(Dataset entries)
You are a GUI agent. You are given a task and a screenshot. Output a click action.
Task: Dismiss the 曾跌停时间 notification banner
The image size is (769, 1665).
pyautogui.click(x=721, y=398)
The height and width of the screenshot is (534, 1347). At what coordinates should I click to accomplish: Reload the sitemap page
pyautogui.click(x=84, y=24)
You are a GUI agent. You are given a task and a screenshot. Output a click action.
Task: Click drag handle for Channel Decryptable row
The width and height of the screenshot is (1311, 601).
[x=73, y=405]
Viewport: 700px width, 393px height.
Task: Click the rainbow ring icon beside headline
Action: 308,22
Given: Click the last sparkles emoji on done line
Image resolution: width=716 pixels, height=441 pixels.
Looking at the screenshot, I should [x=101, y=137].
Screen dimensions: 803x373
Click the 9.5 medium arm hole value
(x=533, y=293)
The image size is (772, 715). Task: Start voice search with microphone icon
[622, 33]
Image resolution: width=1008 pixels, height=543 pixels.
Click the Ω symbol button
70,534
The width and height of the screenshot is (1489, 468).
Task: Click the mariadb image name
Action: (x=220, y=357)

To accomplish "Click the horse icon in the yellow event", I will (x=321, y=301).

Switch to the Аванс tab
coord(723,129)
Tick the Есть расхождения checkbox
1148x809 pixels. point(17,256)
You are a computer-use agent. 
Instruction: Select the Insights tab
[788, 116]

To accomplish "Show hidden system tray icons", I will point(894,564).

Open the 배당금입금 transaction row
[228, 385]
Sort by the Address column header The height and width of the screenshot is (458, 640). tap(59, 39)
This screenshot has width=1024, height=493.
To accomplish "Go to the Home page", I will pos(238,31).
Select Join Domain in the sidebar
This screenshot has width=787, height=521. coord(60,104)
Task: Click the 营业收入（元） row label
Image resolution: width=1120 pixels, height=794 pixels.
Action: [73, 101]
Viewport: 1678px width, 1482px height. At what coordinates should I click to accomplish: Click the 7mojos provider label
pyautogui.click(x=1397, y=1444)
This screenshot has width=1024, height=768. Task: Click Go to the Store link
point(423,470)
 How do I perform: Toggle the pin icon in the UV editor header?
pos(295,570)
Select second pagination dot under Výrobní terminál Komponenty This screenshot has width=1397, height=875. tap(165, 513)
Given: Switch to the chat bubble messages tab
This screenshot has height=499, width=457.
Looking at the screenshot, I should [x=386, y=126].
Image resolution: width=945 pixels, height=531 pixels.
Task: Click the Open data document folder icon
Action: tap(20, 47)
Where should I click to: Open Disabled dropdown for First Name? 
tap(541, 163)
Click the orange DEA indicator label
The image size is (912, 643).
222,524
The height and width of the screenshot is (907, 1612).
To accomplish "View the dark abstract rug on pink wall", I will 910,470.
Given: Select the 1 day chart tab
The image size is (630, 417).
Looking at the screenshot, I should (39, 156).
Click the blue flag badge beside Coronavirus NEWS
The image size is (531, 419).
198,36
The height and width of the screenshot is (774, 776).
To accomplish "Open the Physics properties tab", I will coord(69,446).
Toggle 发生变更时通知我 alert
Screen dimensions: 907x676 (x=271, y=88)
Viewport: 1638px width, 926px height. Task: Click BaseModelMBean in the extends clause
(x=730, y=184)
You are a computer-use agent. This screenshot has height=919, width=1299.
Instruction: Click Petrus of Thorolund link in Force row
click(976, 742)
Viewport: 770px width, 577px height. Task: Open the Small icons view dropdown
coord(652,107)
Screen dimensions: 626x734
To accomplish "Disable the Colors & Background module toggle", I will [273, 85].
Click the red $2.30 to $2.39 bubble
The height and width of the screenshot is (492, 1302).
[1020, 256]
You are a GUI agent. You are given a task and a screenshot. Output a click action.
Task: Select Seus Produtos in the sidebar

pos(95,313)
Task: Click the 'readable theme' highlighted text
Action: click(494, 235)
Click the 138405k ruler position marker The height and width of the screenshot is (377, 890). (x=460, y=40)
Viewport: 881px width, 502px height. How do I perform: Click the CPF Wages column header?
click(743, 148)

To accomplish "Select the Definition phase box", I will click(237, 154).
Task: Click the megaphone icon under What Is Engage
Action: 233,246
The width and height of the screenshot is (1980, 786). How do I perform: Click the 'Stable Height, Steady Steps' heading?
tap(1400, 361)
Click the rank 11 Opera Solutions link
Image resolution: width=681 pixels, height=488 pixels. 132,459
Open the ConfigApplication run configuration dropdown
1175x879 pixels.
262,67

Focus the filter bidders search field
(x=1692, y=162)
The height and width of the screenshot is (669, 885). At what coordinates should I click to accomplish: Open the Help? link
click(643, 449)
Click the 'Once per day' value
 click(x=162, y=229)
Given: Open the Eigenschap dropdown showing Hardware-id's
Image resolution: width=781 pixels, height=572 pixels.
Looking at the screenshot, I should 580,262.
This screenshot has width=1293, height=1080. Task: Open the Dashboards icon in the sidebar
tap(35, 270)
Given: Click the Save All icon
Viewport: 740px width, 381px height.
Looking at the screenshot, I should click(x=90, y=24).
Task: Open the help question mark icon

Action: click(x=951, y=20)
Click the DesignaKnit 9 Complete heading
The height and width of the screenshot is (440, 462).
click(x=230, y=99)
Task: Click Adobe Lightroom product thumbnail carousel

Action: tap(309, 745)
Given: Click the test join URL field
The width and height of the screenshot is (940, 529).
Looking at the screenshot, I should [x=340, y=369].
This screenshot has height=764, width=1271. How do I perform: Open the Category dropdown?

THE TASK:
Would you write out the data exactly as it reads?

SOLUTION TO THIS TASK:
You are a GUI agent. You are given a task and a screenshot. Output a click action.
Task: Dismiss the 曾跌停时间 notification banner
The image size is (769, 1665).
pyautogui.click(x=721, y=398)
The height and width of the screenshot is (534, 1347). At what coordinates should I click to accomplish: Reload the sitemap page
pyautogui.click(x=84, y=24)
You are a GUI agent. You are given a task and a screenshot. Output a click action.
Task: Click drag handle for Channel Decryptable row
The width and height of the screenshot is (1311, 601).
[x=73, y=405]
Viewport: 700px width, 393px height.
Task: Click the rainbow ring icon beside headline
Action: 308,22
Given: Click the last sparkles emoji on done line
Image resolution: width=716 pixels, height=441 pixels.
Looking at the screenshot, I should [x=101, y=137].
Screen dimensions: 803x373
Click the 9.5 medium arm hole value
(x=533, y=293)
The image size is (772, 715). Task: Start voice search with microphone icon
[622, 33]
Image resolution: width=1008 pixels, height=543 pixels.
Click the Ω symbol button
70,534
The width and height of the screenshot is (1489, 468).
Task: Click the mariadb image name
Action: (x=220, y=357)

To accomplish "Click the horse icon in the yellow event", I will (x=321, y=301).

Switch to the Аванс tab
coord(723,129)
Tick the Есть расхождения checkbox
1148x809 pixels. point(17,256)
You are a computer-use agent. 
Instruction: Select the Insights tab
[788, 116]

To accomplish "Show hidden system tray icons", I will point(894,564).

Open the 배당금입금 transaction row
[228, 385]
Sort by the Address column header The height and width of the screenshot is (458, 640). tap(59, 39)
This screenshot has width=1024, height=493.
To accomplish "Go to the Home page", I will pos(238,31).
Select Join Domain in the sidebar
This screenshot has width=787, height=521. coord(60,104)
Task: Click the 营业收入（元） row label
Image resolution: width=1120 pixels, height=794 pixels.
Action: [73, 101]
Viewport: 1678px width, 1482px height. At what coordinates should I click to accomplish: Click the 7mojos provider label
pyautogui.click(x=1397, y=1444)
This screenshot has width=1024, height=768. Task: Click Go to the Store link
point(423,470)
 How do I perform: Toggle the pin icon in the UV editor header?
pos(295,570)
Select second pagination dot under Výrobní terminál Komponenty This screenshot has width=1397, height=875. tap(165, 513)
Given: Switch to the chat bubble messages tab
This screenshot has height=499, width=457.
Looking at the screenshot, I should [x=386, y=126].
Image resolution: width=945 pixels, height=531 pixels.
Task: Click the Open data document folder icon
Action: tap(20, 47)
Where should I click to: Open Disabled dropdown for First Name? 
tap(541, 163)
Click the orange DEA indicator label
The image size is (912, 643).
222,524
The height and width of the screenshot is (907, 1612).
To accomplish "View the dark abstract rug on pink wall", I will 910,470.
Given: Select the 1 day chart tab
The image size is (630, 417).
Looking at the screenshot, I should (39, 156).
Click the blue flag badge beside Coronavirus NEWS
The image size is (531, 419).
198,36
The height and width of the screenshot is (774, 776).
To accomplish "Open the Physics properties tab", I will coord(69,446).
Toggle 发生变更时通知我 alert
Screen dimensions: 907x676 (x=271, y=88)
Viewport: 1638px width, 926px height. Task: Click BaseModelMBean in the extends clause
(x=730, y=184)
You are a computer-use agent. This screenshot has height=919, width=1299.
Instruction: Click Petrus of Thorolund link in Force row
click(976, 742)
Viewport: 770px width, 577px height. Task: Open the Small icons view dropdown
coord(652,107)
Screen dimensions: 626x734
To accomplish "Disable the Colors & Background module toggle", I will [273, 85].
Click the red $2.30 to $2.39 bubble
The height and width of the screenshot is (492, 1302).
[1020, 256]
You are a GUI agent. You are given a task and a screenshot. Output a click action.
Task: Select Seus Produtos in the sidebar

pos(95,313)
Task: Click the 'readable theme' highlighted text
Action: click(494, 235)
Click the 138405k ruler position marker The height and width of the screenshot is (377, 890). (x=460, y=40)
Viewport: 881px width, 502px height. How do I perform: Click the CPF Wages column header?
click(743, 148)

To accomplish "Select the Definition phase box", I will click(237, 154).
Task: Click the megaphone icon under What Is Engage
Action: 233,246
The width and height of the screenshot is (1980, 786). How do I perform: Click the 'Stable Height, Steady Steps' heading?
tap(1400, 361)
Click the rank 11 Opera Solutions link
Image resolution: width=681 pixels, height=488 pixels. 132,459
Open the ConfigApplication run configuration dropdown
1175x879 pixels.
262,67

Focus the filter bidders search field
(x=1692, y=162)
The height and width of the screenshot is (669, 885). At what coordinates should I click to accomplish: Open the Help? link
click(643, 449)
Click the 'Once per day' value
 click(x=162, y=229)
Given: Open the Eigenschap dropdown showing Hardware-id's
Image resolution: width=781 pixels, height=572 pixels.
Looking at the screenshot, I should 580,262.
This screenshot has width=1293, height=1080. Task: Open the Dashboards icon in the sidebar
tap(35, 270)
Given: Click the Save All icon
Viewport: 740px width, 381px height.
Looking at the screenshot, I should click(x=90, y=24).
Task: Open the help question mark icon

Action: click(x=951, y=20)
Click the DesignaKnit 9 Complete heading
The height and width of the screenshot is (440, 462).
click(x=230, y=99)
Task: Click Adobe Lightroom product thumbnail carousel

Action: tap(309, 745)
Given: Click the test join URL field
The width and height of the screenshot is (940, 529).
Looking at the screenshot, I should [x=340, y=369].
This screenshot has height=764, width=1271. How do I perform: Open the Category dropdown?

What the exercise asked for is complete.